INPUT
***

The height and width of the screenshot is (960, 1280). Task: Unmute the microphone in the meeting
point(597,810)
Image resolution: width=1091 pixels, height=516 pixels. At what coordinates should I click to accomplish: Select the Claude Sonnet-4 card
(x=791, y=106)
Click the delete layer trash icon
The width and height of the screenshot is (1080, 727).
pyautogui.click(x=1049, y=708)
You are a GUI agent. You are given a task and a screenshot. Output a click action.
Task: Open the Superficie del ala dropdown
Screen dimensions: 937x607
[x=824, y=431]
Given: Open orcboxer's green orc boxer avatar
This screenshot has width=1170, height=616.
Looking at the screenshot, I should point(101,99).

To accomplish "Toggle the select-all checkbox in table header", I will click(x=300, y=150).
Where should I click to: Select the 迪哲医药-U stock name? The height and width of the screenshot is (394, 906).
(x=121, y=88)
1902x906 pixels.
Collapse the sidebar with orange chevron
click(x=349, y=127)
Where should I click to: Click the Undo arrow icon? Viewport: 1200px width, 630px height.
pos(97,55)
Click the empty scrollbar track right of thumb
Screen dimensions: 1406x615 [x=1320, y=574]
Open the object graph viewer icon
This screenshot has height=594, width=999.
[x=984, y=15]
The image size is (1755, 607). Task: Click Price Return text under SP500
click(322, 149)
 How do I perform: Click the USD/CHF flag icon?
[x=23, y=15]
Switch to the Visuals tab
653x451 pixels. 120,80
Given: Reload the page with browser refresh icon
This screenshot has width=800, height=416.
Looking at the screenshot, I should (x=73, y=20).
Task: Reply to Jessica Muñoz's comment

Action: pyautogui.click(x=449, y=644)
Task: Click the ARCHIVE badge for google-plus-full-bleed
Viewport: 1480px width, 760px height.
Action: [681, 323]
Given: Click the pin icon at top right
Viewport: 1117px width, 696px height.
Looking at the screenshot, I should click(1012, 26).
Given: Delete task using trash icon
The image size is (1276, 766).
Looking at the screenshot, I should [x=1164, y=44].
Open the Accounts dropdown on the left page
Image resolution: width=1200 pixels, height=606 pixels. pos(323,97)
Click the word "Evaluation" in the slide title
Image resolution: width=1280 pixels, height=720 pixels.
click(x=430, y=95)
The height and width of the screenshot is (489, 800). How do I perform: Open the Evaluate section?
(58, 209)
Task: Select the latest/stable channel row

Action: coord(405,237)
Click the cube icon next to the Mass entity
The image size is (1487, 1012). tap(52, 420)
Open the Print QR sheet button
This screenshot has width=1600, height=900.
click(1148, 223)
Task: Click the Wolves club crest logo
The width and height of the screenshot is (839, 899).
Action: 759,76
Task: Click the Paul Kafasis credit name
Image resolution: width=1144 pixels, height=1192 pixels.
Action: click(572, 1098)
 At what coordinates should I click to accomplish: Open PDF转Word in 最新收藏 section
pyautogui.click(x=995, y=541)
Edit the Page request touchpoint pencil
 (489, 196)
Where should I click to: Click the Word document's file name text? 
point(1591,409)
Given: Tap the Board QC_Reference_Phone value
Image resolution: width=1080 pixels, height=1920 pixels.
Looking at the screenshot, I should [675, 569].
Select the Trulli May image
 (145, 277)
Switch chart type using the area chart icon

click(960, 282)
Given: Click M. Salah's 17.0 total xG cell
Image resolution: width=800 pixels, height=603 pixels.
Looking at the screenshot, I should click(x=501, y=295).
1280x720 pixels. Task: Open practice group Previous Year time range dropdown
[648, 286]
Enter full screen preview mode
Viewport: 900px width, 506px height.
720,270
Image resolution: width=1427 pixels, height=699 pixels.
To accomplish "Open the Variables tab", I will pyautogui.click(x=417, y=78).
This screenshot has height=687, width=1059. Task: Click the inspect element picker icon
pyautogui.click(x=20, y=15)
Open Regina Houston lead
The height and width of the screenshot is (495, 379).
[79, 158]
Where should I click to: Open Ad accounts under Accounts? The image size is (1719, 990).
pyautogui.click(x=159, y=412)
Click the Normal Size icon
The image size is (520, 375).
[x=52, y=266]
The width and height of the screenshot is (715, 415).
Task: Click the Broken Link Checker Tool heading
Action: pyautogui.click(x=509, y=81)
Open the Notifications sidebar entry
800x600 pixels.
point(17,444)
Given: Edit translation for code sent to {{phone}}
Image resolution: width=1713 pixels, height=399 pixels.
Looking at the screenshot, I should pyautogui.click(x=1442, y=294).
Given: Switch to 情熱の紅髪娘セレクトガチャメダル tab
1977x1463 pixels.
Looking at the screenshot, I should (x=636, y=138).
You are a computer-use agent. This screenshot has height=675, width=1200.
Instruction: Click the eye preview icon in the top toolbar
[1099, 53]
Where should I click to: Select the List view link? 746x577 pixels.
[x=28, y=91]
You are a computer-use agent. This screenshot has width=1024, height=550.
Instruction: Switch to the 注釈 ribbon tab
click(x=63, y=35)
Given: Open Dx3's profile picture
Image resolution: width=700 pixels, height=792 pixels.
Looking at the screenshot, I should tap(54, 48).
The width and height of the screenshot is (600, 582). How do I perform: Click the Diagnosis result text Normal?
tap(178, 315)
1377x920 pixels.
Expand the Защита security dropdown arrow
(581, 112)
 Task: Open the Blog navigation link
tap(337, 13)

***

Transcribe the whole listing above exactly, leaving nothing out.

The height and width of the screenshot is (960, 1280). Task: Unmute the microphone in the meeting
point(597,810)
Image resolution: width=1091 pixels, height=516 pixels. At what coordinates should I click to accomplish: Select the Claude Sonnet-4 card
(x=791, y=106)
Click the delete layer trash icon
The width and height of the screenshot is (1080, 727).
pyautogui.click(x=1049, y=708)
You are a GUI agent. You are given a task and a screenshot. Output a click action.
Task: Open the Superficie del ala dropdown
Screen dimensions: 937x607
[x=824, y=431]
Given: Open orcboxer's green orc boxer avatar
This screenshot has width=1170, height=616.
Looking at the screenshot, I should point(101,99).

To accomplish "Toggle the select-all checkbox in table header", I will click(x=300, y=150).
Where should I click to: Select the 迪哲医药-U stock name? The height and width of the screenshot is (394, 906).
(x=121, y=88)
1902x906 pixels.
Collapse the sidebar with orange chevron
click(x=349, y=127)
Where should I click to: Click the Undo arrow icon? Viewport: 1200px width, 630px height.
pos(97,55)
Click the empty scrollbar track right of thumb
Screen dimensions: 1406x615 [x=1320, y=574]
Open the object graph viewer icon
This screenshot has height=594, width=999.
[x=984, y=15]
The image size is (1755, 607). Task: Click Price Return text under SP500
click(322, 149)
 How do I perform: Click the USD/CHF flag icon?
[x=23, y=15]
Switch to the Visuals tab
653x451 pixels. 120,80
Given: Reload the page with browser refresh icon
This screenshot has width=800, height=416.
Looking at the screenshot, I should (x=73, y=20).
Task: Reply to Jessica Muñoz's comment

Action: pyautogui.click(x=449, y=644)
Task: Click the ARCHIVE badge for google-plus-full-bleed
Viewport: 1480px width, 760px height.
Action: [681, 323]
Given: Click the pin icon at top right
Viewport: 1117px width, 696px height.
Looking at the screenshot, I should click(1012, 26).
Given: Delete task using trash icon
The image size is (1276, 766).
Looking at the screenshot, I should [x=1164, y=44].
Open the Accounts dropdown on the left page
Image resolution: width=1200 pixels, height=606 pixels. pos(323,97)
Click the word "Evaluation" in the slide title
Image resolution: width=1280 pixels, height=720 pixels.
click(x=430, y=95)
The height and width of the screenshot is (489, 800). How do I perform: Open the Evaluate section?
(58, 209)
Task: Select the latest/stable channel row

Action: coord(405,237)
Click the cube icon next to the Mass entity
The image size is (1487, 1012). tap(52, 420)
Open the Print QR sheet button
This screenshot has width=1600, height=900.
click(1148, 223)
Task: Click the Wolves club crest logo
The width and height of the screenshot is (839, 899).
Action: 759,76
Task: Click the Paul Kafasis credit name
Image resolution: width=1144 pixels, height=1192 pixels.
Action: click(572, 1098)
 At what coordinates should I click to accomplish: Open PDF转Word in 最新收藏 section
pyautogui.click(x=995, y=541)
Edit the Page request touchpoint pencil
 (489, 196)
Where should I click to: Click the Word document's file name text? 
point(1591,409)
Given: Tap the Board QC_Reference_Phone value
Image resolution: width=1080 pixels, height=1920 pixels.
Looking at the screenshot, I should [675, 569].
Select the Trulli May image
 (145, 277)
Switch chart type using the area chart icon

click(960, 282)
Given: Click M. Salah's 17.0 total xG cell
Image resolution: width=800 pixels, height=603 pixels.
Looking at the screenshot, I should click(x=501, y=295).
1280x720 pixels. Task: Open practice group Previous Year time range dropdown
[648, 286]
Enter full screen preview mode
Viewport: 900px width, 506px height.
720,270
Image resolution: width=1427 pixels, height=699 pixels.
To accomplish "Open the Variables tab", I will pyautogui.click(x=417, y=78).
This screenshot has height=687, width=1059. Task: Click the inspect element picker icon
pyautogui.click(x=20, y=15)
Open Regina Houston lead
The height and width of the screenshot is (495, 379).
[79, 158]
Where should I click to: Open Ad accounts under Accounts? The image size is (1719, 990).
pyautogui.click(x=159, y=412)
Click the Normal Size icon
The image size is (520, 375).
[x=52, y=266]
The width and height of the screenshot is (715, 415).
Task: Click the Broken Link Checker Tool heading
Action: pyautogui.click(x=509, y=81)
Open the Notifications sidebar entry
800x600 pixels.
point(17,444)
Given: Edit translation for code sent to {{phone}}
Image resolution: width=1713 pixels, height=399 pixels.
Looking at the screenshot, I should pyautogui.click(x=1442, y=294).
Given: Switch to 情熱の紅髪娘セレクトガチャメダル tab
1977x1463 pixels.
Looking at the screenshot, I should (x=636, y=138).
You are a computer-use agent. This screenshot has height=675, width=1200.
Instruction: Click the eye preview icon in the top toolbar
[1099, 53]
Where should I click to: Select the List view link? 746x577 pixels.
[x=28, y=91]
You are a computer-use agent. This screenshot has width=1024, height=550.
Instruction: Switch to the 注釈 ribbon tab
click(x=63, y=35)
Given: Open Dx3's profile picture
Image resolution: width=700 pixels, height=792 pixels.
Looking at the screenshot, I should tap(54, 48).
The width and height of the screenshot is (600, 582). How do I perform: Click the Diagnosis result text Normal?
tap(178, 315)
1377x920 pixels.
Expand the Защита security dropdown arrow
(581, 112)
 Task: Open the Blog navigation link
tap(337, 13)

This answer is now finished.